Customer Group field – ID of each customer group. Be careful: it cannot be a source key. If it is, duplicate the field to be able to access it. It must be defined as a dimension.
It must be a segmentation level of the segmentation model you will use in the optimization.
Quantity field – Number of products in each transaction.
Global List Price field − Global list price in each transaction (extended to quantity, Optimization Price Waterfall Accelerator does not expect unit prices). It is a price defined at a product level.
Specific List Price field − extended to quantity. List price after applying a specific adjustment (defined at the level of the customer group) to the global list price in each transaction. If it doesn’t exist in your waterfall, you can map it with the Global List Price field again.
Invoice Price field – extended to quantity. It is the price after applying the on-invoice discount (defined at the customer level) to the specific list price in each transaction. If it doesn’t exist in your waterfall, you can map it with the Specific List Price field again.
Net price field − Price after applying an off-invoice discount to the invoice price in each transaction (extended to quantity, Optimization Price Waterfall Accelerator does not expect unit prices). If it doesn’t exist in your waterfall, you can map it with the Invoice Price field again.
Net net price field − Price after applying a vendor rebates to the net price in each transaction (extended to quantity, Optimization Price Waterfall Accelerator does not expect unit prices). If it doesn’t exist in your waterfall, you can map it with the Net Price field again.
Pocket Margin field – extended to quantity. The master unit cost of each product will be inferred from Pocket Margin, Net Net Price, and Quantity.
Avoid null values in the first level of segmentation used to calculate the elasticities, because the corresponding transaction rows will be ignored by the elasticity model and will cause an error in Optimization Price Waterfall models. If necessary, create a new field by using an expression that replaces empty values with a text (e.g., “Not provided”).
There are also some label fields asked during the mapping. If not provided, the model will use the corresponding id field (product field for the product label field, and so on.)

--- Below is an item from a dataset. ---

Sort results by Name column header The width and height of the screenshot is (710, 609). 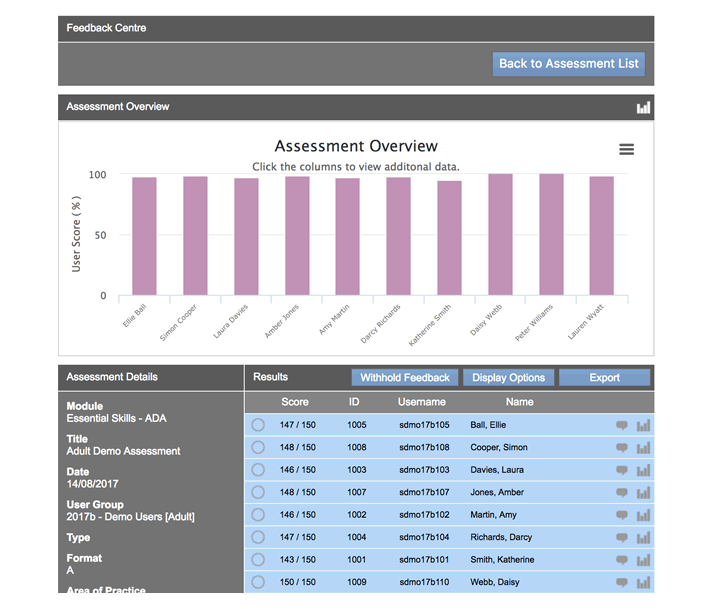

Dealing with Missing Fields
In some cases, you will want to instantiate a waterfall without all of the discounts. However, the fields are still required by the Accelerator to do its mapping, meaning that it will expect values you cannot give from a Data Source as they are not available in your problem. In this case, you can simply provide the same fields several times to simulate two sequential values separated by a discount of 0.
Example:
In this example, the column of the Datamart “Invoice Price” is used twice to compensate a missing “Net Price”. The “Net net price” exists and the discount between it and the “Net Price” will be computed with the “Invoice Price” instead. The discount between the column “Invoice Price” and “Net Price” will always be 0, as they refer to the same value.